_Data to use_:
====================

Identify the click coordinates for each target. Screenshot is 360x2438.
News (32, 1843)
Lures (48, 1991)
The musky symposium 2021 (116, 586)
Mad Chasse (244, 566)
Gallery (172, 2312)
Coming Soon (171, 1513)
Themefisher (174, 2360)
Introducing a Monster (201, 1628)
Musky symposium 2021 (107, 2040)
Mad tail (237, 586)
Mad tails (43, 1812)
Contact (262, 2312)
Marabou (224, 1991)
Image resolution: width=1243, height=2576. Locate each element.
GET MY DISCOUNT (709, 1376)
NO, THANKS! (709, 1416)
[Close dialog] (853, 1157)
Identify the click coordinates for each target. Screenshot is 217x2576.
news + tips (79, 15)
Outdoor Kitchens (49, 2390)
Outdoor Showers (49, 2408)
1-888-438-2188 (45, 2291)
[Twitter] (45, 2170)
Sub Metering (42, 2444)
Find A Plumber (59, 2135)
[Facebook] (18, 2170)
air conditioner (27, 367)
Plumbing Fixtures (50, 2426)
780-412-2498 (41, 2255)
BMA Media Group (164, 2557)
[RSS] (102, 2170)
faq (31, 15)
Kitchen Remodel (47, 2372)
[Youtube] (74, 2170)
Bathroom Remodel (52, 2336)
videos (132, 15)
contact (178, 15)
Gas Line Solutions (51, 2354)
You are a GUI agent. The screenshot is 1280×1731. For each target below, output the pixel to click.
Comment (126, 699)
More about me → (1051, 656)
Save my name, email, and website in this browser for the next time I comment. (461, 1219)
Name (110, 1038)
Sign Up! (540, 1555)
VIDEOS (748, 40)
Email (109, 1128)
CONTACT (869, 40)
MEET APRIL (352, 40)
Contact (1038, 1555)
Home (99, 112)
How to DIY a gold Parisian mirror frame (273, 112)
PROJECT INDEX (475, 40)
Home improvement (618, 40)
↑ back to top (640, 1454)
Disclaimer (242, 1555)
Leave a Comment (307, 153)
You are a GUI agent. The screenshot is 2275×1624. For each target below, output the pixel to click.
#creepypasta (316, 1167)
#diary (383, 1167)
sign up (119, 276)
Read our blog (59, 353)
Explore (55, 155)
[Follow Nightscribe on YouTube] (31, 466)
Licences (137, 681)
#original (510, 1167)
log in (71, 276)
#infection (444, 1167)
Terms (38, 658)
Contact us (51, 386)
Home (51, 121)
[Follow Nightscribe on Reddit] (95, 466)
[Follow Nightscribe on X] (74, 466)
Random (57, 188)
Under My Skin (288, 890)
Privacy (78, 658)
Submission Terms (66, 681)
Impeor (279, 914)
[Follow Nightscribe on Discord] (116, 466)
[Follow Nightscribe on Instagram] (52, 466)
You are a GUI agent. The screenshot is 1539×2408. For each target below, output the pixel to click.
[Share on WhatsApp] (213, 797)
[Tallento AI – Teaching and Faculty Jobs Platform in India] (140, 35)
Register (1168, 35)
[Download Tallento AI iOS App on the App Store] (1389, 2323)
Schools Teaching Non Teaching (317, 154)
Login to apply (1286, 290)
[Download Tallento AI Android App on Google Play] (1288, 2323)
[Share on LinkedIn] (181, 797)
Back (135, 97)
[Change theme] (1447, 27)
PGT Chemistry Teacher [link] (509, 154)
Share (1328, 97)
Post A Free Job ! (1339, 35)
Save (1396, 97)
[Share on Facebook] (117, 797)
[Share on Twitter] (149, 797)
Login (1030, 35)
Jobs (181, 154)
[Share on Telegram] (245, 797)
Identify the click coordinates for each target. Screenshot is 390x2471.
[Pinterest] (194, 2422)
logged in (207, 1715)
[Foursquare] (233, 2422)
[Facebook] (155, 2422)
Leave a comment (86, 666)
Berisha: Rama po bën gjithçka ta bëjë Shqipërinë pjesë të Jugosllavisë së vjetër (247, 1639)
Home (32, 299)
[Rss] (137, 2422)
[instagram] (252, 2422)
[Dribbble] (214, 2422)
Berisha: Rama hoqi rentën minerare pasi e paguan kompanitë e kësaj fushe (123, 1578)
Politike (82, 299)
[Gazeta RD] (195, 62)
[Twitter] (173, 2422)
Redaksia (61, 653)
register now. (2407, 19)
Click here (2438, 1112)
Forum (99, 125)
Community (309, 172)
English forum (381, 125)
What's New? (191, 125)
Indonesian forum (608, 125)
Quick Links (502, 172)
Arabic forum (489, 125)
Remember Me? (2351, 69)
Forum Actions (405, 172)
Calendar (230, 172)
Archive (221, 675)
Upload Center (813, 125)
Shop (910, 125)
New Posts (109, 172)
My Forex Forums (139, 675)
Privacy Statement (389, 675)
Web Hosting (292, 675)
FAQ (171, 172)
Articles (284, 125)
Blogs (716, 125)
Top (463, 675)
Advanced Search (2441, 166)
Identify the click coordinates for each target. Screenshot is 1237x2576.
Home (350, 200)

====================

_Exercise_: Line by line, repeat the data exactly.

_Output of the exercise_:
Identify the click coordinates for each target. Screenshot is 360x2438.
News (32, 1843)
Lures (48, 1991)
The musky symposium 2021 (116, 586)
Mad Chasse (244, 566)
Gallery (172, 2312)
Coming Soon (171, 1513)
Themefisher (174, 2360)
Introducing a Monster (201, 1628)
Musky symposium 2021 (107, 2040)
Mad tail (237, 586)
Mad tails (43, 1812)
Contact (262, 2312)
Marabou (224, 1991)
Image resolution: width=1243, height=2576. Locate each element.
GET MY DISCOUNT (709, 1376)
NO, THANKS! (709, 1416)
[Close dialog] (853, 1157)
Identify the click coordinates for each target. Screenshot is 217x2576.
news + tips (79, 15)
Outdoor Kitchens (49, 2390)
Outdoor Showers (49, 2408)
1-888-438-2188 (45, 2291)
[Twitter] (45, 2170)
Sub Metering (42, 2444)
Find A Plumber (59, 2135)
[Facebook] (18, 2170)
air conditioner (27, 367)
Plumbing Fixtures (50, 2426)
780-412-2498 (41, 2255)
BMA Media Group (164, 2557)
[RSS] (102, 2170)
faq (31, 15)
Kitchen Remodel (47, 2372)
[Youtube] (74, 2170)
Bathroom Remodel (52, 2336)
videos (132, 15)
contact (178, 15)
Gas Line Solutions (51, 2354)
You are a GUI agent. The screenshot is 1280×1731. For each target below, output the pixel to click.
Comment (126, 699)
More about me → (1051, 656)
Save my name, email, and website in this browser for the next time I comment. (461, 1219)
Name (110, 1038)
Sign Up! (540, 1555)
VIDEOS (748, 40)
Email (109, 1128)
CONTACT (869, 40)
MEET APRIL (352, 40)
Contact (1038, 1555)
Home (99, 112)
How to DIY a gold Parisian mirror frame (273, 112)
PROJECT INDEX (475, 40)
Home improvement (618, 40)
↑ back to top (640, 1454)
Disclaimer (242, 1555)
Leave a Comment (307, 153)
You are a GUI agent. The screenshot is 2275×1624. For each target below, output the pixel to click.
#creepypasta (316, 1167)
#diary (383, 1167)
sign up (119, 276)
Read our blog (59, 353)
Explore (55, 155)
[Follow Nightscribe on YouTube] (31, 466)
Licences (137, 681)
#original (510, 1167)
log in (71, 276)
#infection (444, 1167)
Terms (38, 658)
Contact us (51, 386)
Home (51, 121)
[Follow Nightscribe on Reddit] (95, 466)
[Follow Nightscribe on X] (74, 466)
Random (57, 188)
Under My Skin (288, 890)
Privacy (78, 658)
Submission Terms (66, 681)
Impeor (279, 914)
[Follow Nightscribe on Discord] (116, 466)
[Follow Nightscribe on Instagram] (52, 466)
You are a GUI agent. The screenshot is 1539×2408. For each target below, output the pixel to click.
[Share on WhatsApp] (213, 797)
[Tallento AI – Teaching and Faculty Jobs Platform in India] (140, 35)
Register (1168, 35)
[Download Tallento AI iOS App on the App Store] (1389, 2323)
Schools Teaching Non Teaching (317, 154)
Login to apply (1286, 290)
[Download Tallento AI Android App on Google Play] (1288, 2323)
[Share on LinkedIn] (181, 797)
Back (135, 97)
[Change theme] (1447, 27)
PGT Chemistry Teacher [link] (509, 154)
Share (1328, 97)
Post A Free Job ! (1339, 35)
Save (1396, 97)
[Share on Facebook] (117, 797)
[Share on Twitter] (149, 797)
Login (1030, 35)
Jobs (181, 154)
[Share on Telegram] (245, 797)
Identify the click coordinates for each target. Screenshot is 390x2471.
[Pinterest] (194, 2422)
logged in (207, 1715)
[Foursquare] (233, 2422)
[Facebook] (155, 2422)
Leave a comment (86, 666)
Berisha: Rama po bën gjithçka ta bëjë Shqipërinë pjesë të Jugosllavisë së vjetër (247, 1639)
Home (32, 299)
[Rss] (137, 2422)
[instagram] (252, 2422)
[Dribbble] (214, 2422)
Berisha: Rama hoqi rentën minerare pasi e paguan kompanitë e kësaj fushe (123, 1578)
Politike (82, 299)
[Gazeta RD] (195, 62)
[Twitter] (173, 2422)
Redaksia (61, 653)
register now. (2407, 19)
Click here (2438, 1112)
Forum (99, 125)
Community (309, 172)
English forum (381, 125)
What's New? (191, 125)
Indonesian forum (608, 125)
Quick Links (502, 172)
Arabic forum (489, 125)
Remember Me? (2351, 69)
Forum Actions (405, 172)
Calendar (230, 172)
Archive (221, 675)
Upload Center (813, 125)
Shop (910, 125)
New Posts (109, 172)
My Forex Forums (139, 675)
Privacy Statement (389, 675)
Web Hosting (292, 675)
FAQ (171, 172)
Articles (284, 125)
Blogs (716, 125)
Top (463, 675)
Advanced Search (2441, 166)
Identify the click coordinates for each target. Screenshot is 1237x2576.
Home (350, 200)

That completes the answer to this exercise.